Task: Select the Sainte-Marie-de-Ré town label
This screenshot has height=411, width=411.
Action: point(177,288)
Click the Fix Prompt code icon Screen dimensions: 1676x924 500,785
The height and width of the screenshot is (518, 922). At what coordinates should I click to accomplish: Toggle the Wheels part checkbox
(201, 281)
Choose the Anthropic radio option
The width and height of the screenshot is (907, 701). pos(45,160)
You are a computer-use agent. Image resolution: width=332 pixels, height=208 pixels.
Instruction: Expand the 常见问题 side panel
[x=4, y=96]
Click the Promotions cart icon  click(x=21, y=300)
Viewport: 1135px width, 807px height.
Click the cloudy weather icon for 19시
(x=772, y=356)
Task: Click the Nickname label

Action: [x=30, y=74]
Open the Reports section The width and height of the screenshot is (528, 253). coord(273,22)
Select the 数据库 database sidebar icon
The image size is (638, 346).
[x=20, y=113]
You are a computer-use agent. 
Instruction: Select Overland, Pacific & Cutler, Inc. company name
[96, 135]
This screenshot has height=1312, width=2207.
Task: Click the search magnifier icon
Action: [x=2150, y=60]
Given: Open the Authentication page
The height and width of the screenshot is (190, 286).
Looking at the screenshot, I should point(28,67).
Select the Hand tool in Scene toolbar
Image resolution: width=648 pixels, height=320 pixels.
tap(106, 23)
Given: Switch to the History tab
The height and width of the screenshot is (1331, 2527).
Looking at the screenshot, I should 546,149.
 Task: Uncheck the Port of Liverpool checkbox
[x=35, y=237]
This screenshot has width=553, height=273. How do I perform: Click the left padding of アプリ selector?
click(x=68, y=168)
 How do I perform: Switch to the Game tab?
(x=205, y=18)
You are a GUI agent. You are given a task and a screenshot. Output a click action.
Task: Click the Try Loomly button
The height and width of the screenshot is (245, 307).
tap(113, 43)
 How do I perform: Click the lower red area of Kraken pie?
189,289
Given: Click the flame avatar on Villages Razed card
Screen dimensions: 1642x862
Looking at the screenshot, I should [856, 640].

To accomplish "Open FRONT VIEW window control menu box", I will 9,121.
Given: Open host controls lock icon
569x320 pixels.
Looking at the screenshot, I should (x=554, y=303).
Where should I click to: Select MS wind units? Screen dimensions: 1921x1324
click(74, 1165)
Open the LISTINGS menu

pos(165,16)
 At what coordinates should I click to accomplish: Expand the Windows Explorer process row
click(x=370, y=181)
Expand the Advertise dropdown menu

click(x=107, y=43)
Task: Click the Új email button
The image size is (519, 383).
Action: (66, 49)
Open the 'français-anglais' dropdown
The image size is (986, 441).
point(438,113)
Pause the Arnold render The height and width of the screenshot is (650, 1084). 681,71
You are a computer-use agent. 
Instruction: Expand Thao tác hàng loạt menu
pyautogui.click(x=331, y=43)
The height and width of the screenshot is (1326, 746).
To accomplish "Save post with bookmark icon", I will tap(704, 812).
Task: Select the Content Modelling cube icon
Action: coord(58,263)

__Required work__
Copy out all of the data above line for line, with no changes.

__Right answer__
Task: Select the Sainte-Marie-de-Ré town label
This screenshot has height=411, width=411.
Action: point(177,288)
Click the Fix Prompt code icon Screen dimensions: 1676x924 500,785
The height and width of the screenshot is (518, 922). At what coordinates should I click to accomplish: Toggle the Wheels part checkbox
(201, 281)
Choose the Anthropic radio option
The width and height of the screenshot is (907, 701). pos(45,160)
You are a computer-use agent. Image resolution: width=332 pixels, height=208 pixels.
Instruction: Expand the 常见问题 side panel
[x=4, y=96]
Click the Promotions cart icon  click(x=21, y=300)
Viewport: 1135px width, 807px height.
Click the cloudy weather icon for 19시
(x=772, y=356)
Task: Click the Nickname label

Action: [x=30, y=74]
Open the Reports section The width and height of the screenshot is (528, 253). coord(273,22)
Select the 数据库 database sidebar icon
The image size is (638, 346).
[x=20, y=113]
You are a computer-use agent. 
Instruction: Select Overland, Pacific & Cutler, Inc. company name
[96, 135]
This screenshot has height=1312, width=2207.
Task: Click the search magnifier icon
Action: [x=2150, y=60]
Given: Open the Authentication page
The height and width of the screenshot is (190, 286).
Looking at the screenshot, I should point(28,67).
Select the Hand tool in Scene toolbar
Image resolution: width=648 pixels, height=320 pixels.
tap(106, 23)
Given: Switch to the History tab
The height and width of the screenshot is (1331, 2527).
Looking at the screenshot, I should 546,149.
 Task: Uncheck the Port of Liverpool checkbox
[x=35, y=237]
This screenshot has width=553, height=273. How do I perform: Click the left padding of アプリ selector?
click(x=68, y=168)
 How do I perform: Switch to the Game tab?
(x=205, y=18)
You are a GUI agent. You are given a task and a screenshot. Output a click action.
Task: Click the Try Loomly button
The height and width of the screenshot is (245, 307).
tap(113, 43)
 How do I perform: Click the lower red area of Kraken pie?
189,289
Given: Click the flame avatar on Villages Razed card
Screen dimensions: 1642x862
Looking at the screenshot, I should [856, 640].

To accomplish "Open FRONT VIEW window control menu box", I will 9,121.
Given: Open host controls lock icon
569x320 pixels.
Looking at the screenshot, I should (x=554, y=303).
Where should I click to: Select MS wind units? Screen dimensions: 1921x1324
click(74, 1165)
Open the LISTINGS menu

pos(165,16)
 At what coordinates should I click to accomplish: Expand the Windows Explorer process row
click(x=370, y=181)
Expand the Advertise dropdown menu

click(x=107, y=43)
Task: Click the Új email button
The image size is (519, 383).
Action: (66, 49)
Open the 'français-anglais' dropdown
The image size is (986, 441).
point(438,113)
Pause the Arnold render The height and width of the screenshot is (650, 1084). 681,71
You are a computer-use agent. 
Instruction: Expand Thao tác hàng loạt menu
pyautogui.click(x=331, y=43)
The height and width of the screenshot is (1326, 746).
To accomplish "Save post with bookmark icon", I will tap(704, 812).
Task: Select the Content Modelling cube icon
Action: coord(58,263)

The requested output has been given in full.